== Task details ==
For the material below, return exactly the lines starting at the line containing "Select the Auto-Fit" and ending at the line containing "Collapse the sidebar", both ends included, and no others.

== Supplied material ==
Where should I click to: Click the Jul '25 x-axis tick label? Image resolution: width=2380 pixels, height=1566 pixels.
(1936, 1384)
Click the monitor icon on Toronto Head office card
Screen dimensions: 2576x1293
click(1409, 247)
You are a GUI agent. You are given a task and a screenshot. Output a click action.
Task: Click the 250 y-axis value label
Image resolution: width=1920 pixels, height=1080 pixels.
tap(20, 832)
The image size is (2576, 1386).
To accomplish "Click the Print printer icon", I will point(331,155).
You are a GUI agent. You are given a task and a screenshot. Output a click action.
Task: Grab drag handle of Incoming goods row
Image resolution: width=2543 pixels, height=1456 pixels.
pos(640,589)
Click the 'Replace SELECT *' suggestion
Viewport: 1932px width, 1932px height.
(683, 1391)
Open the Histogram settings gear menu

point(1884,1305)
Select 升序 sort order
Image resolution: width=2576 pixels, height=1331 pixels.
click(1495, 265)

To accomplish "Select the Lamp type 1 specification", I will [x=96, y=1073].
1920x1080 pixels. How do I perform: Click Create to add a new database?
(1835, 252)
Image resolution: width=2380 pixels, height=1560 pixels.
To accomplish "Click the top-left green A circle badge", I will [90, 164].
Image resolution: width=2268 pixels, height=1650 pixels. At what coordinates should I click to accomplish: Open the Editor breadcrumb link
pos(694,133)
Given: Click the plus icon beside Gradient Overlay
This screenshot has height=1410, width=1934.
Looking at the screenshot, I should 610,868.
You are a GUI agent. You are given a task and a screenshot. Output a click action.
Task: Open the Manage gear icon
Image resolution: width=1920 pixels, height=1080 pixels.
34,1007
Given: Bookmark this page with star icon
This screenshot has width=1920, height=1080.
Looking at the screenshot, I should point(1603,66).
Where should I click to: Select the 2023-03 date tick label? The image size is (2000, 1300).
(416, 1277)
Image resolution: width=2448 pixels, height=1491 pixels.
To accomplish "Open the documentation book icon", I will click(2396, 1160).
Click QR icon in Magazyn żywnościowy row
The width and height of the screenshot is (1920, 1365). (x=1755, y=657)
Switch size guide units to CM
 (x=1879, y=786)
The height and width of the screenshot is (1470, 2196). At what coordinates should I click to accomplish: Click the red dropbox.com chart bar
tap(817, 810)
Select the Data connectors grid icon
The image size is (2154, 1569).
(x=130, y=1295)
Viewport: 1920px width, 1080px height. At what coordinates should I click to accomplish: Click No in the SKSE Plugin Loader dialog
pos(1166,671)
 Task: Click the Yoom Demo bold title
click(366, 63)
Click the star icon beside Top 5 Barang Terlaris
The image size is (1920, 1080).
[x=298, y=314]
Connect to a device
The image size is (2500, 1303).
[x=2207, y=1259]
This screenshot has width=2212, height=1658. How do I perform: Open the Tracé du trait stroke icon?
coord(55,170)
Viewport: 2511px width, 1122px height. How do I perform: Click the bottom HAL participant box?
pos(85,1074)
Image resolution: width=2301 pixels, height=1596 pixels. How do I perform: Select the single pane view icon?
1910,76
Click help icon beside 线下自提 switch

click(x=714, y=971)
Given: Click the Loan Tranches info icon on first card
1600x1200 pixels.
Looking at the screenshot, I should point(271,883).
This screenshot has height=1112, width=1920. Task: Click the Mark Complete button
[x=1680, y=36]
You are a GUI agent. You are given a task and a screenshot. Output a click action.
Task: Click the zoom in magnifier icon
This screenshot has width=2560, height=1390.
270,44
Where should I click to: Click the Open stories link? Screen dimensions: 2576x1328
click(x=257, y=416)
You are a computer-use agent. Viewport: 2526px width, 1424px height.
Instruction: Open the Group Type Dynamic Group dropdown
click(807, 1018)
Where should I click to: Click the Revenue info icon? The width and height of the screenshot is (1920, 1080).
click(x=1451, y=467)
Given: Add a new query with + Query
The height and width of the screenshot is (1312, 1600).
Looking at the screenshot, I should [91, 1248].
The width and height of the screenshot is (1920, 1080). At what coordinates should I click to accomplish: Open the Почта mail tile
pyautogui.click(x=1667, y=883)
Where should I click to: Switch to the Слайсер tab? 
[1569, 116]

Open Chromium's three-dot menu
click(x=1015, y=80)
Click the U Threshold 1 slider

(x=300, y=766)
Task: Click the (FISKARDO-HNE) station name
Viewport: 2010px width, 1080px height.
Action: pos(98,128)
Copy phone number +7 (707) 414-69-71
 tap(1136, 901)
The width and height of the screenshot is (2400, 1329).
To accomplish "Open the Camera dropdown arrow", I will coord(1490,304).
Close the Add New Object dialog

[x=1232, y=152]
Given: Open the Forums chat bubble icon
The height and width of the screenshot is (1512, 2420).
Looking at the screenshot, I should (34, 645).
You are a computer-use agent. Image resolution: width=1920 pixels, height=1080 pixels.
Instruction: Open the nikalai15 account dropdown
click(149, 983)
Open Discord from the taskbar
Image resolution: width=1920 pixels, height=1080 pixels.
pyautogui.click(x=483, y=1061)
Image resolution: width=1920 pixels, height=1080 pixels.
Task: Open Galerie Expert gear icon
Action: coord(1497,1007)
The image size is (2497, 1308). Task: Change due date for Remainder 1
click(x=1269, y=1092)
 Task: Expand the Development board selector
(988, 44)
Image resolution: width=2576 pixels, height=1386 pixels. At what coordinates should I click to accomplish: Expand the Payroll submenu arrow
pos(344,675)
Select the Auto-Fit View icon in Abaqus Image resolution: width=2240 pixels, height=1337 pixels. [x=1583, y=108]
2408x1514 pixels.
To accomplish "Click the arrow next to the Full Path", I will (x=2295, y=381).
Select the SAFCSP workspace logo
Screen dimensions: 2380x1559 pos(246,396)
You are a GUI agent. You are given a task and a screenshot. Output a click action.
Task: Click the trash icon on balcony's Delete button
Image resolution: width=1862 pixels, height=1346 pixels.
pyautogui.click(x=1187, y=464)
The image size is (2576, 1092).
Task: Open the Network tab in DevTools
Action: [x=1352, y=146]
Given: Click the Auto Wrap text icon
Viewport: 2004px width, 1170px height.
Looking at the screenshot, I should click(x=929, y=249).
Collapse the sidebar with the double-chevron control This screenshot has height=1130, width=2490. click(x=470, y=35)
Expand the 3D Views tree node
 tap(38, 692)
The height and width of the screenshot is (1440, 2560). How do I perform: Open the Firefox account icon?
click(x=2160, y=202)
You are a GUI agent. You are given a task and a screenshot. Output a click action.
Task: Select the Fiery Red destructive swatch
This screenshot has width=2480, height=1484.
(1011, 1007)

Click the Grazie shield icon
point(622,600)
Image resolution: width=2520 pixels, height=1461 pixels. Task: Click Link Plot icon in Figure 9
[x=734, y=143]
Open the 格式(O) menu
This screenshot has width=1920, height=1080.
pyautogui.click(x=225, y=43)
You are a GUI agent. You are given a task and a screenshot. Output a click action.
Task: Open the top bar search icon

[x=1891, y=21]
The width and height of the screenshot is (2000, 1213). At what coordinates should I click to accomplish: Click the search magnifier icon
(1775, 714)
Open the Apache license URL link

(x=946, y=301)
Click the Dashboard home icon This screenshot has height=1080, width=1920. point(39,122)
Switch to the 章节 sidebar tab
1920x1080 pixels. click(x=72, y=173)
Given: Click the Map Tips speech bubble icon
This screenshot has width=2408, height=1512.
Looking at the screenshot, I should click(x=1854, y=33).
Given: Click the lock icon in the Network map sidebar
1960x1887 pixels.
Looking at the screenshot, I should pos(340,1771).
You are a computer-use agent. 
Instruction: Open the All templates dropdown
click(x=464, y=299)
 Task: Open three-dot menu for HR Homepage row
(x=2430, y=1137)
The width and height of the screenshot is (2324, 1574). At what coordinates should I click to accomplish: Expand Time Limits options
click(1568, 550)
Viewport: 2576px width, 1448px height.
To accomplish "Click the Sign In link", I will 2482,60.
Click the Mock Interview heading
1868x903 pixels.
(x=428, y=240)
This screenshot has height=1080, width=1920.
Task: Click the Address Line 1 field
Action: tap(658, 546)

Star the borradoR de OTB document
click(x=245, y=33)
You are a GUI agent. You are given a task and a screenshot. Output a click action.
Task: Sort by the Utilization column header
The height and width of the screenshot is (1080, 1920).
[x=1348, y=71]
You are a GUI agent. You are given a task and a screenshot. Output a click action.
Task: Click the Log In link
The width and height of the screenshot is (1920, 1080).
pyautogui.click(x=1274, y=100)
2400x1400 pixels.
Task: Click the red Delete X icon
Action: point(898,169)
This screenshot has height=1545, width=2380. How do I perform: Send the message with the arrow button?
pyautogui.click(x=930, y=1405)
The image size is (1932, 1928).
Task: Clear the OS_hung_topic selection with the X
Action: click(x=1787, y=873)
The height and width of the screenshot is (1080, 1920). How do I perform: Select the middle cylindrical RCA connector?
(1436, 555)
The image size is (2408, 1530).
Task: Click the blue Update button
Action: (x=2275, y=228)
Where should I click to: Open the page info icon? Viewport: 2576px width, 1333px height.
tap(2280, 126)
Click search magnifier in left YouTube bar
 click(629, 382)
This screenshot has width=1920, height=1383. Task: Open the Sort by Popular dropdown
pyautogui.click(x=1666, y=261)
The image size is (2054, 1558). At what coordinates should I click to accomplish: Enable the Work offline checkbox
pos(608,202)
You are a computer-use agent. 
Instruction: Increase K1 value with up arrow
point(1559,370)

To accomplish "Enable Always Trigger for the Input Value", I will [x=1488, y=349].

== Problem solution ==
Select the Auto-Fit View icon in Abaqus Image resolution: width=2240 pixels, height=1337 pixels. [x=1583, y=108]
2408x1514 pixels.
To accomplish "Click the arrow next to the Full Path", I will (x=2295, y=381).
Select the SAFCSP workspace logo
Screen dimensions: 2380x1559 pos(246,396)
You are a GUI agent. You are given a task and a screenshot. Output a click action.
Task: Click the trash icon on balcony's Delete button
Image resolution: width=1862 pixels, height=1346 pixels.
pyautogui.click(x=1187, y=464)
The image size is (2576, 1092).
Task: Open the Network tab in DevTools
Action: [x=1352, y=146]
Given: Click the Auto Wrap text icon
Viewport: 2004px width, 1170px height.
Looking at the screenshot, I should click(x=929, y=249).
Collapse the sidebar with the double-chevron control This screenshot has height=1130, width=2490. click(x=470, y=35)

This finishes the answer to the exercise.